Estamos de paso y la muerte no es nada épico, y ahí, si entra la Ética, debería hacerlo con los ojos bien abiertos. La muerte es algo anodino que sucede a cada instante, igual que la vida. Las propias células se regeneran, uno ya no es uno mismo fisiológicamente al cabo de un tiempo.
La muerte es callada y en ella no sucede nada extraordinario más que el hecho en sí de la desaparición de lo que conocemos. Punto. No hay nada más bonito, más desapegado, que ayudar a alguien que ha tomado la decisión consciente y voluntaria de abandonar un sufrimiento permanente en pos de ese salto al vacío.
Saltan las noticias de la condena a los suicidios asistidos. Suicidio, qué palabra tan fea, qué peligrosa suena. Qué injusta. Y castigar a aquel que ama lo suficiente para despegarse de algo a esos niveles. Qué falta de sentido, me parece a mí.
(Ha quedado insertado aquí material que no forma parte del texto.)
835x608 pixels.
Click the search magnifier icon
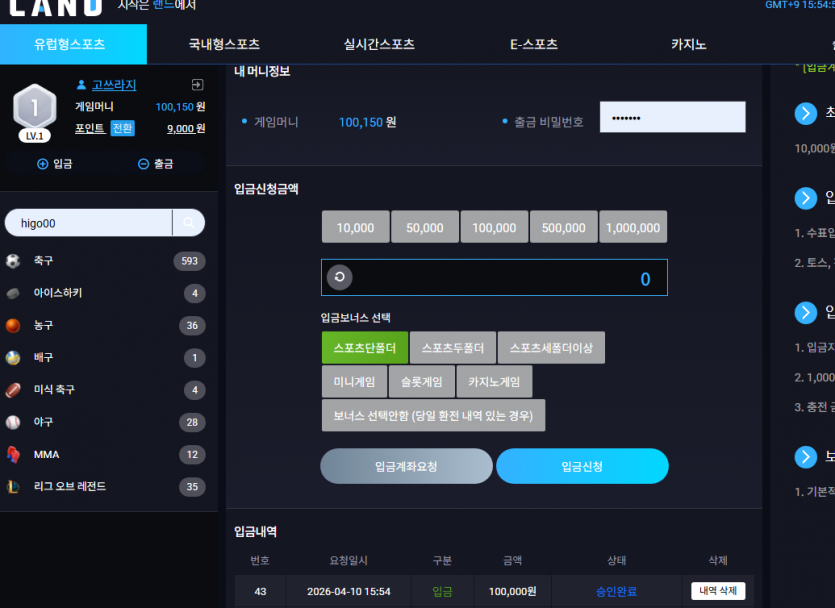(189, 223)
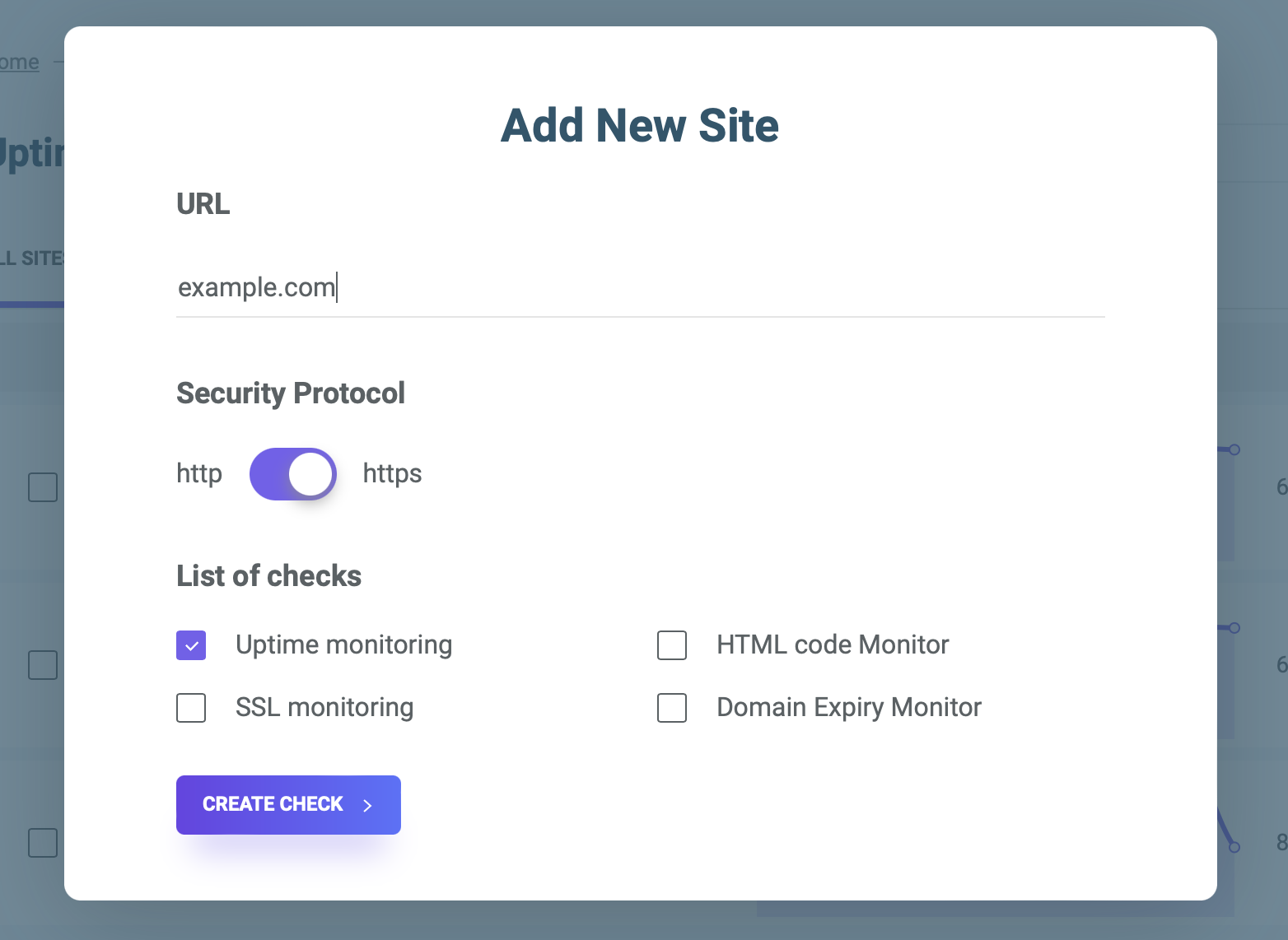Tick the second site row checkbox in background
This screenshot has height=940, width=1288.
click(x=43, y=665)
Lejos quedó el Mar adentro de Ramón Sampedro y la maravillosa parodia del personaje en Spanish Movie –es agradable reírse de lo innombrable, como del mismísimo Voldemort-. Ahora, en la ficción, también la muerte se ha vuelto real. Y el amor ha tomado más potencia de una forma extraña, rara porque no nos suena –la cooperación al suicidio, que le llaman-, que bien podría servir de eje para otro relato del libro En todos los sentidos, como el amor, de la brillante Simona Vinci.
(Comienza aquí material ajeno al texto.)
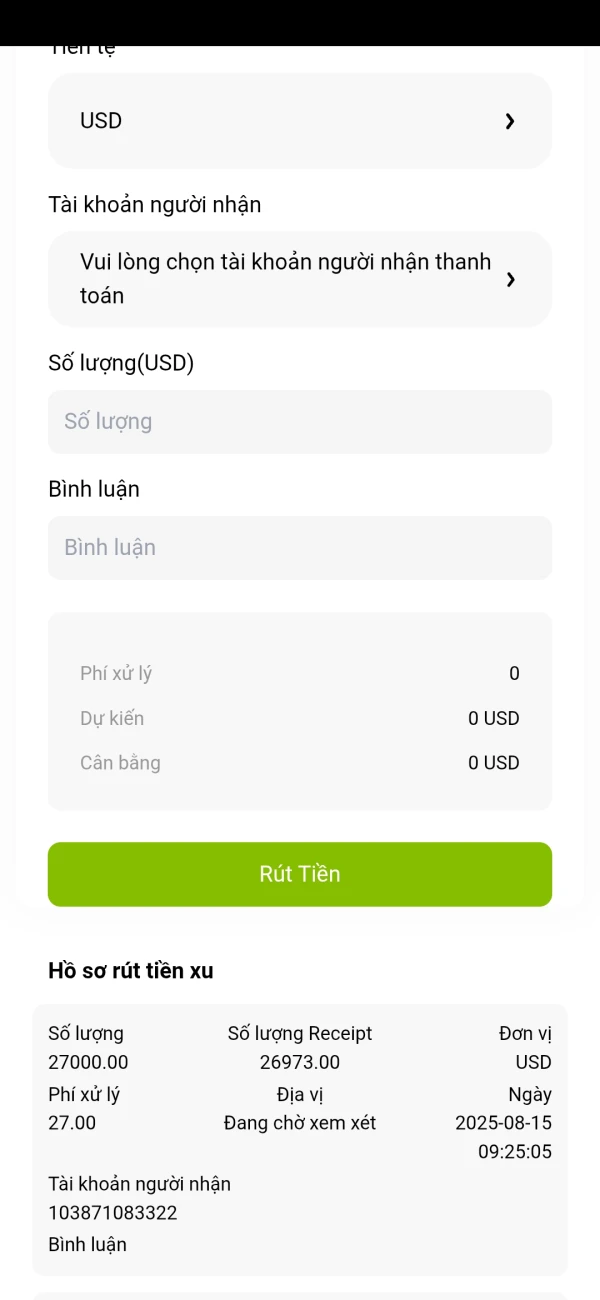
Task: Open the 'Vui lòng chọn tài khoản người nhận' selector
Action: [285, 278]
Para muestra, traigo dos botones.
El primero es la clásica de Netflix que se esconde en un batiburrillo de ofertas. Netflix, como buen mercadillo, también esconde algunas joyas vintage sin estrenar. Esta se llama Paddleton y recibe el título de un juego que se inventan los protagonistas, dos hombres de mediana edad y mediocridad asentada, pero con una amistad férrea basada en rutinas bien precisas. Lo que hacen es ir a jugar al frontón en una pared de fábrica abandonada, intentan encestar la bola en un cubo y luego se comen una pizza requemada viendo la misma película. Cuando uno de ellos sabe que va a morir de cáncer, ambos deben hacerse a la idea de que su vida entera está a punto de desmoronarse. Nunca he visto la muerte tan real como en una de las escenas de la película. Y he estado frente a cadáveres, quiero decir. Incluso he tocado uno. Yo soy de esas personas que en los tanatorios se calla y se planta frente al ataúd descubierto en silencio. Odio a la gente que habla de naderías para llenar el vacío que acaba de formarse. Ese cráter.
El segundo botón es español y lleva el membrete del Goya. Se llama La enfermedad del domingo y no se entiende muy bien de qué va hasta que uno no se ha sumergido en la lentitud de las escenas. Por eso no adelanto nada; quien quiera, que la vea y se zambulla en sus aguas.
Lo interesante es que cerrar los ojos al futuro es una cosa, pero hacerlo con la extinción de la vida es poco práctico y a veces, injusto. La ficción se da cuenta de esto antes que los legisladores. Esperemos, no que los tribunales.